## EXERCISE DIRECTIONS
In the extract on climate adaptation below, list each greenhouse gas named and how long the text says it persists in the atmosphere.

These problems aside, the main difficulty with these mitigation measures, be they listed by the UNFCCC, or suggested by IRENA or others, is that they make no, or little, mention of reduced energy consumption (or, indeed, any form of consumption/growth reduction). This will wipe out all and any gains via the Jevons Paradox (see Section 9.5).

2. Adaptation

The IPCC defines adaptation as7: “Adaptation plays a key role in reducing exposure and vulnerability to climate change. Adaptation in ecological systems includes autonomous adjustments through ecological and evolutionary processes. In human systems, adaptation can be anticipatory or reactive, as well as incremental and/ or transformational. The latter changes the fundamental attributes of a social-ecological system in anticipation of climate change and its impacts.” (Wk. Grp. II)

Adaptation tends to get little attention relative to mitigation, perhaps because it is misunderstood as accommodating of, or accepting of, climate change. This is true only so far as it acknowledges that climate change is happening now, and will continue to happen in future, no matter what happens, but not true in that it is passive and accommodating of this reality; it seeks to address it and reduce exposure and vulnerability through – hopefully – transformative actions that will, in turn, reduce future climate change, as well as the damage that it causes.

Adaptation is necessary because we know that we have raised global temperature by over one degree Celsius since 17503 and the greenhouse gases we have accumulated in the atmosphere are persistent and will affect future climate for quite some time, even if we cease all emissions tomorrow. Estimates vary, but CO2 can persist for anything from 20-200 years before being absorbed by the ocean, or even thousands of years if ocean absorption does not occur8. NO2 lasts in the atmosphere around 100 years, and Methane a decade or two.

As these gases accumulate in the atmosphere, temperature rises and risks, not surprisingly, increase. The IPCC has attempted to represent this relationship in the following figure9:

(IPCC. 2022. Global risks for increasing levels of global warming).

 

I have copied the components of the figure that concentrate upon ecosystems, and it is concerning to see that already – at 1 degree + levels of warming – that ‘Warm water corals’ and ‘Unique and threatened systems’ are in the red and purple zones of ‘High’ and ‘Very High’ Risk/impact. The degree to which further rises occur and how quickly, will depend on the various scenarios outlined in the graph at top left of the figure, where light blue is the most ambitious reduction scenario, and brown the least. Almost all ecosystem components, e.g. ‘Structure change’, or types, e.g. ‘Kelp forests’, begin to be exposed to high levels of risk/impact between one and two degrees temperature rise.

## DATA

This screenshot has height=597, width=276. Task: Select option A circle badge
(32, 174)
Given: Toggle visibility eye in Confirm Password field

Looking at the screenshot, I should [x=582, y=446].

## EXERCISE RESPONSE
- CO2: anything from 20 to 200 years before being absorbed by the ocean, or even thousands of years if ocean absorption does not occur
- NO2: around 100 years
- Methane: a decade or two